Let's say I have a table / entity called VisitorHit
that has the following columns:
id as int (primary key, identity)
dateVisited as datetime
FK_City as int (which has a many to one relationship to the CITY entity)
In code I use the VisitorHit
entity like:
var specialVisitors = VisitorRepository.GetAllSpecialVisitors();
var distinctCountries = specialVisitors.Select(i => i.City.CityName).Distinct().ToArray();
now the GetAllSpecialVisitors
returns a subset of the actual visitors (and it works pretty fast). The typical subset contains approximately 10,000 rows. The Select Distinct
statement takes minutes to return. Ultimately I need to further delimit the distinctCountries
by a date range (using the visitorhit.datevisited
field) and return the count for each distinctCountry
.
Any ideas on how I could speed up this operation?
Upvotes: 2
Views: 1128
Reputation: 19175
Have you looked at SQL Profiler to see what SQL is being generated for this. My first guess (since you don't post the code for GetAllSpecialVisitors
) would be that you are lazy loading the City rows in which case you are going to be producing multiple calls to the database (one for each instance in specialVisitors
) to get the city. You can eager load the city in the call to GetAllSpecialVisistors()
.
Use .Include("City")
or .Include(v=>v.City)
e.g.
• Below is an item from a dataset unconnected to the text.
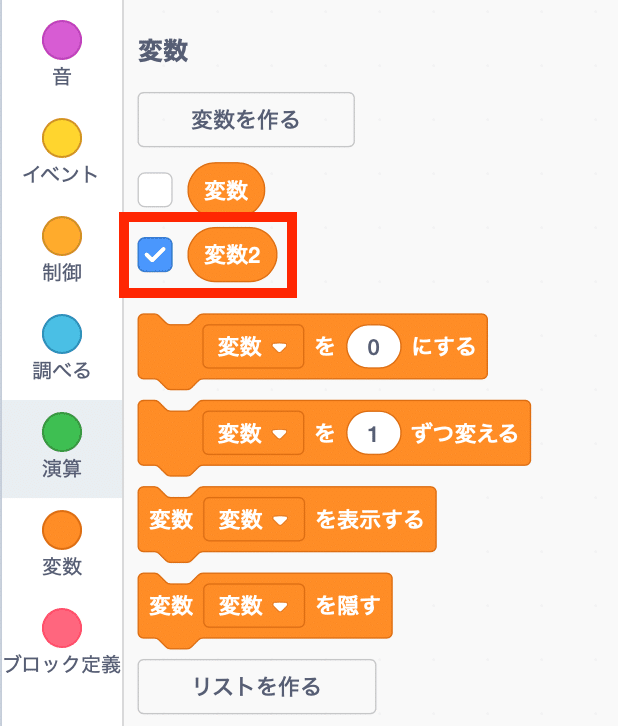Click the 変数を作る button
This screenshot has height=726, width=618.
246,120
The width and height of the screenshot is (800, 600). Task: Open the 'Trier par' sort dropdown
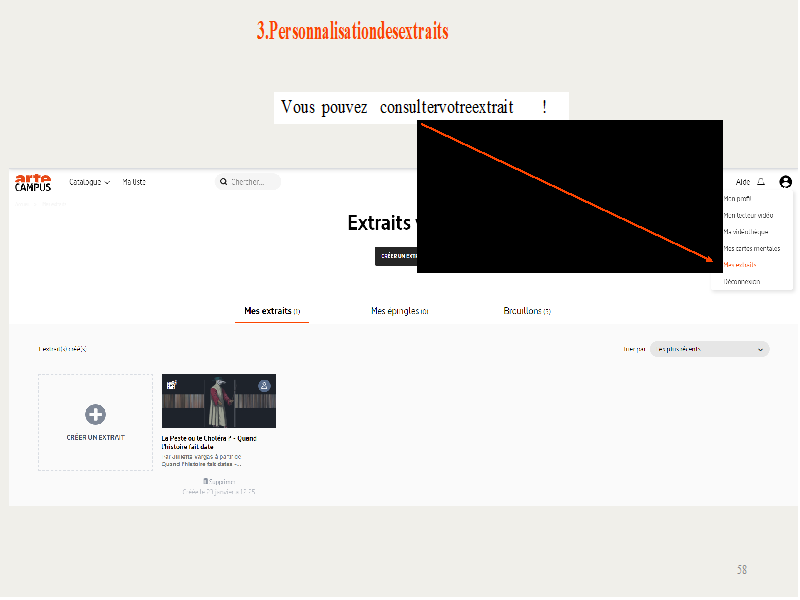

Something like this:
var result = from hit in context.VisitorHits
where /* predicates */
.Include(h =>h.City)
Like I said, you need to look at what the SQL Profiler is showing you to see what SQL Is actually being sent to the SQL Server. But when I have issues like this it turns out to be the most common cause.
If you try writing the query yourself in the SSMS and it works well then another solution may be to write a view and query on the view. That is something else I've done on occasion when Entity Framework produces unwieldy queries that don't work efficiently.